19 million rural people still lack access to high-speed Internet, FCC and USDA say in new report

"Approximately 28 percent of rural residents still lack access to the kind of broadband that most Americans take for granted," Federal Communications Commission Chairman Julius Genachowski said today as the FCC and the Department of Agriculture released a report calling for more federal help for bringing broadband, or better broadband, to rural areas.

The report uses as a standard high-speed Internet service of 3 megabytes per second, and says 26.2 million Americans lack access to such service. Of that number, 73 percent, or 19.1 million people, live in rural areas. Here is a summary of the report; here is the full report.

The National Rural Assembly, set for Tuesday through Thursday in St. Paul, Minn., will address the need for rural broadband. An advocate for it, FCC Commissioner Mignon Clyburn, will speak Wednesday, June 29.

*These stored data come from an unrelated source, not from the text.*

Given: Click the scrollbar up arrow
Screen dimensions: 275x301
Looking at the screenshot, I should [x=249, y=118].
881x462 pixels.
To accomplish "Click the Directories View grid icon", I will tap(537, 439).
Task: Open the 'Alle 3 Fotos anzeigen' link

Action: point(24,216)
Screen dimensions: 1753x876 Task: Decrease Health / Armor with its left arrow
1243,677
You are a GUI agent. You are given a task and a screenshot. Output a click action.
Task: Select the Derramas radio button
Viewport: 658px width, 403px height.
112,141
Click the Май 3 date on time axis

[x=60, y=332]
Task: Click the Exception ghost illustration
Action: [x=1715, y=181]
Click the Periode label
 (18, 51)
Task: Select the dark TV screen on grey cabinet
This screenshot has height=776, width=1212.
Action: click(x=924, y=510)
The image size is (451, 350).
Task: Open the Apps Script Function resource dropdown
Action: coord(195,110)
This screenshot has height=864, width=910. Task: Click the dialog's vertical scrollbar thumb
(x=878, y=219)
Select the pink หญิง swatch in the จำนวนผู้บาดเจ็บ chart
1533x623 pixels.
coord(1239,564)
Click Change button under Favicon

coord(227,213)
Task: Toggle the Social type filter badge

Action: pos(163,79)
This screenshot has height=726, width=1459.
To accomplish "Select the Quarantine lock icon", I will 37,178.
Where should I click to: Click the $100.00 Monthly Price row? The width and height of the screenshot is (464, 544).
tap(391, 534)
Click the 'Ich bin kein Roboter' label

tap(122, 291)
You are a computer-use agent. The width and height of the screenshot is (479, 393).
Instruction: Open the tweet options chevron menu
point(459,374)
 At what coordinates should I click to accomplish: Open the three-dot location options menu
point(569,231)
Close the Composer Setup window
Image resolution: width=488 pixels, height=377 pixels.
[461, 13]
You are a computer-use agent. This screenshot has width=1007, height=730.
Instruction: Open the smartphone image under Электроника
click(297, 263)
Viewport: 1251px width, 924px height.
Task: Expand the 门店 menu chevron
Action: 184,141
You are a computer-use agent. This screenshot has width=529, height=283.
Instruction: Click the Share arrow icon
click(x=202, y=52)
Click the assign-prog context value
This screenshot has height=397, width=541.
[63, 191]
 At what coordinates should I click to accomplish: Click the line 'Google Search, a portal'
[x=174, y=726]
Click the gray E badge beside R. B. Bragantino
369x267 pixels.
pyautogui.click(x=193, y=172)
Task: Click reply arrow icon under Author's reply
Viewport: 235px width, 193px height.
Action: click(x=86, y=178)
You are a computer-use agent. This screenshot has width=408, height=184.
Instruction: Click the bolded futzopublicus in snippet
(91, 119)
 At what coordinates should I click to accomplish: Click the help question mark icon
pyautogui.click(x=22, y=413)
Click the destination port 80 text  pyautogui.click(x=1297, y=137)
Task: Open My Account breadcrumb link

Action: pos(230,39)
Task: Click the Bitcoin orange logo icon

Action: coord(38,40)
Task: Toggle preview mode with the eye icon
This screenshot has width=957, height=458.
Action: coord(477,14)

"People may not think of high-speed Internet access as a necessity, but if your community doesn't have it, your businesses are not going to be able to compete, you're not going to get access to the same heath care, and your kids are going to be at a disadvantage in school," said Dee Davis, president of the Center for Rural Strategies and chair of the assembly steering committee. For more information go to http://www.ruralassembly.org/.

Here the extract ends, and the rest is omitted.